Kurultayın ardından hukuki işlemlerin dün itibariyle başladığını, 10 Temmuz’da gerçekleştirilecek seçimli kurultay için çalışmalara hız verildiğini kaydeden Dervişoğlu, “Takvimimiz başarıyla ilerlemektedir. 1 Kasım seçimlerinin ardından başlayan süreç, bugüne kadar ülkücü iradenin talebi doğrultusunda gerçekleştirilmiştir. Bu meşru, hukuki ve demokratik talep, Genel Merkezimizin bütün direncine ve farklı arayışlarına rağmen nihayet son aşamaya gelmiştir. Genel Merkezimizden tek talebimiz; hiç olmazsa bu saatten sonra ülkücü iradeye saygı duymasıdır. Kurultayımızın üzerimize yüklediği sorumluluk gereği ifade etmeliyiz ki, dün gerçekleştirilen grup toplantısında Sayın Genel Başkanımızın kullandığı dil, halen delegenin ve ülkücülerin talebinin, iyi niyetinin, beklentilerinin anlaşılamadığını göstermektedir. Madrabaz, zavallı, müptezel, paralel kuluçkası, densiz, şuursuz, kepaze, oynak gibi hoş olmayan ifadelerle ülkücü iradeyi yaftalamak ve yaralamak, beyefendiliğiyle övündüğümüz Genel Başkanımıza maalesef yakışmamıştır. Farklı demokratik haklar konusunda, Cumhurbaşkanlığı seçiminde, 367 krizinde olduğu gibi milli iradeden yana bir duruş beklerken, ayrıştırıcı, bölücü, ülküdaşlık hukukunu zedeleyici yaklaşımının kendisine yakışmadığı gibi” dedi.

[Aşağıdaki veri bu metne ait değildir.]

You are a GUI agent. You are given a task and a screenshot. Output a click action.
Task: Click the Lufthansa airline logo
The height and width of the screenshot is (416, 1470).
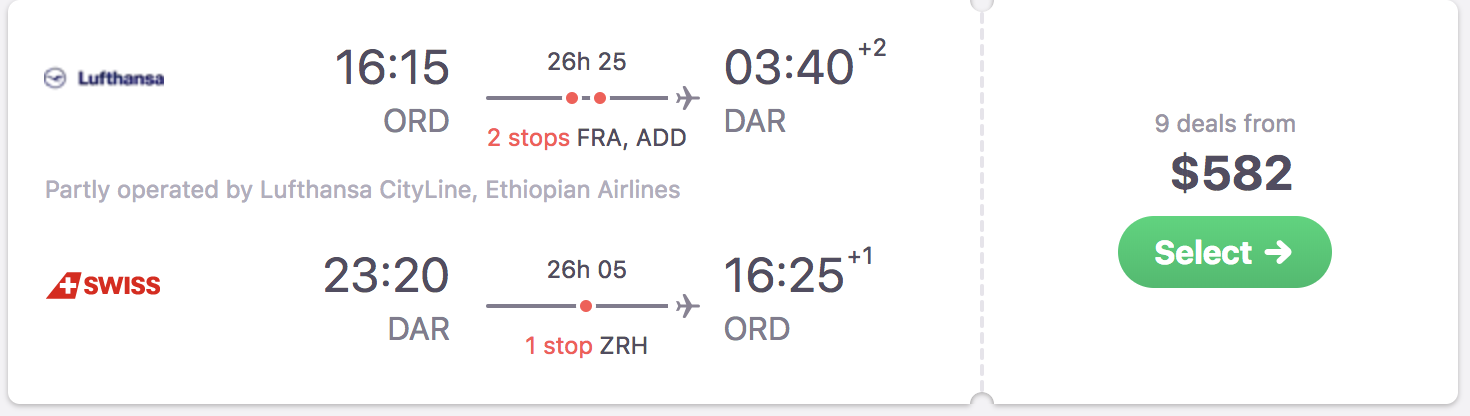[x=104, y=78]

“ÜLKÜCÜ İRADENİN DİRENCİYLE KENDİSİNİ GENEL BAŞKANLIK MAKAMINA TAŞIMIŞTIK”
MHP Genel Başkanı Devlet Bahçeli’ye eleştiriler yönelten Devişoğlu, “Hakaretlerle, iftiralarla, tehditlerle, zor kullanarak hukuksuzlukla ülkücü iradenin geri adım atmayacağı, tam tersine her geçen gün büyüdüğü görülmüştür. Aslında bunu en iyi kendisi bilmelidir. Çünkü 1997 yılında benzerlerini birlikte yaşamış, ülkücü iradenin direnciyle kendisini genel başkanlık makamına taşımıştık. Kaybedilecek, vazgeçilecek bir ülküdaşımızın olmadığının şuurundayız. 10 Temmuz’da yapılacak seçimli kurultayımızın ardından kim seçilirse seçilsin etrafında kenetlenerek büyük hedeflerimize yürüme arzusundayız. Tek isteğimiz milliyetçi ülkücü iradeye, delegeye ve kararlarına saygı duyulmasıdır. Bütün bunları değişim talep eden taraflar olarak değil, artık kurultayımızın omuzlarımıza yüklediği görev yetkinin sorumluluğu içinde seslendirmek durumundayız ve böyle davranmaya da devam edeceğiz. Başta Genel Merkezimiz olmak üzere bütün adaylardan ayrıştırıcı, kutuplaştırıcı, kırıcı bir dil kullanmamalarını; demokrasiye, hukuka, ülküdaşlık hukukuna saygıyı özenle korumalarını talep ediyoruz. Bu duygu ve düşüncülerle 10 Temmuz tarihinde gerçekleştirilecek 7. Olağanüstü Kurultayımızın partimize ve milletimize hayırlar getirmesini niyaz ediyoruz” değerlendirmelerinde bulundu.